Старый идиот не послушался нашего совета, он принялся рассуждать.
- Просьба-то пустячная! - вздохнул он. - А она будет счастлива.
- Ну а мы? - возразил с галерки тот же театрал. - Вы ее совсем не знаете. Вы только что пришли. А мы уже целый час слушаем ее болтовню. Сейчас она, слава Богу, замолчала. Ну и не троньте ее!
- О, выпустите меня хоть на одну минуту! - вопила несчастная женщина. Мне нужно что-то сказать моему мальчику!
- Напишите ему записочку и просуньте сквозь решетку, - предложил кто-то из задних рядов партера. - Мы уж позаботимся, чтобы он ее получил.
- Могу ли я не пустить мать к умирающему ребенку? - продолжал рассуждать тюремщик. - Ведь это будет бесчеловечно!
- Нет, это не будет бесчеловечно, - настаивал тот же голос из партера. - Даже наоборот! Несчастный ребенок и заболел-то от ее болтовни.
Тюремщик так и не послушался нас и под возмущенные крики всего зала выпустил женщину из тюремной камеры. Та тотчас же принялась разговаривать со своим ребенком и говорила около пяти минут, после чего дитя скончалось.
- Ах, он умер! - завопила безутешная мать.
- Счастливчик! - без всякого сочувствия донеслось из зала.
Иногда эта критика принимала форму замечаний, которыми обменивались между собой зрители. Однажды, помню, мы смотрели пьесу, в которой почти не было действия - одни лишь диалоги, причем диалоги довольно нудные. В середине такого вот томительного разговора послышался громкий шепот:
- Джим!
- Что?
- Разбуди меня, когда что-нибудь начнется!

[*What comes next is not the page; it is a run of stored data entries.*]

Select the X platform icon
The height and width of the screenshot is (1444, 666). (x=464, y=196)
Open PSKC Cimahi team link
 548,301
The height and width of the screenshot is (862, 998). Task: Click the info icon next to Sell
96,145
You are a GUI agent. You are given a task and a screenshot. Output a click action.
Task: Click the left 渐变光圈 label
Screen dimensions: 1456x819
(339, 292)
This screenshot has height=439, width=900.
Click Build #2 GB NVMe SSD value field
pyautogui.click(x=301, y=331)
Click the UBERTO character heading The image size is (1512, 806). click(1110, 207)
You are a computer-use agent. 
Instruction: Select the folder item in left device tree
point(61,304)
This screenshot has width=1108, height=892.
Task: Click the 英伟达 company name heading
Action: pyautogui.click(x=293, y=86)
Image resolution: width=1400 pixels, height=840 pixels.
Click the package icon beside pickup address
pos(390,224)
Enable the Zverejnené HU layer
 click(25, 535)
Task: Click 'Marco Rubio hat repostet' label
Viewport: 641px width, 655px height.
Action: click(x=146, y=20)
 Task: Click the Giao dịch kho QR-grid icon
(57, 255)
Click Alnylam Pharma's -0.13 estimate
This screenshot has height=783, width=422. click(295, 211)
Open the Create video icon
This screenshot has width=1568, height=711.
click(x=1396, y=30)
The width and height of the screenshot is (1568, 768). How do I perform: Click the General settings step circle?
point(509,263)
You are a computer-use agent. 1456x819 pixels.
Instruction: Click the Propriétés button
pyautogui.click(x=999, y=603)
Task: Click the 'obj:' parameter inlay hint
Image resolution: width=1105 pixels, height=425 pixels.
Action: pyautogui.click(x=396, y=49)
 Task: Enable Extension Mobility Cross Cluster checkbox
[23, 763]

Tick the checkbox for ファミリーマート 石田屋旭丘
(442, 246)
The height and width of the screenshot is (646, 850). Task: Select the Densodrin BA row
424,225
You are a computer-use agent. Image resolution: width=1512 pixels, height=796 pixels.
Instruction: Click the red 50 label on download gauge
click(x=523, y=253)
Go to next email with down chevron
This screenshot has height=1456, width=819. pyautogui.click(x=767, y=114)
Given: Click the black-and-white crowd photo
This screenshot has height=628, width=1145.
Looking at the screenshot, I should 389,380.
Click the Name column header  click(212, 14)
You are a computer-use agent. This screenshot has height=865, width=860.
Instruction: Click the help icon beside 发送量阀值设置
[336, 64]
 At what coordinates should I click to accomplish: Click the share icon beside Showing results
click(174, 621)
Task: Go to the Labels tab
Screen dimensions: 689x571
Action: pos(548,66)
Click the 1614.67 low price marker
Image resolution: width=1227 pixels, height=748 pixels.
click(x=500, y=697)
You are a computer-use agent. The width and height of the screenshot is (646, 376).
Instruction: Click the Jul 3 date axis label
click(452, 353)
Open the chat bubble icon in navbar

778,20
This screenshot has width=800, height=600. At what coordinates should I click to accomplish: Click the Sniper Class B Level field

Засим последовало демонстративно громкое храпение. Немного погодя раздался голос второго джентльмена:
- Сэм!
Его приятель, видимо, очнулся.
- Да! Что? Уже? Началось, что ли?
- В половине двенадцатого тебя уже, во всяком случае, разбудить?
- Да, конечно, будь добр! - И критик вновь захрапел. Да, мы тогда интересовались театром.
Вряд ли когда-нибудь снова английский театр доставит мне такое же удовольствие, какое я испытывал в нем в былые дни. Буду ли я когда-нибудь еще ужинать с таким аппетитом, с каким я тогда поглощал требуху с луком, запивая ее горьким пивом у стойки в старом "Альбионе" {Альбион - старинное название Англии, данное ей еще римлянами за белые меловые утесы, тянущиеся по южному побережью близ Дувра.}? С тех пор мне много раз случалось ужинать после театра, и порой, когда мои друзья решались раскошелиться, нам подавали изысканные и дорогие кушанья. Их готовил, быть может, повар из Парижа, чей портрет печатался в журналах, чье жалованье исчислялось сотнями фунтов. Но я не нахожу в них былой прелести. Какой-то приправы, какого-то аромата в них не хватает.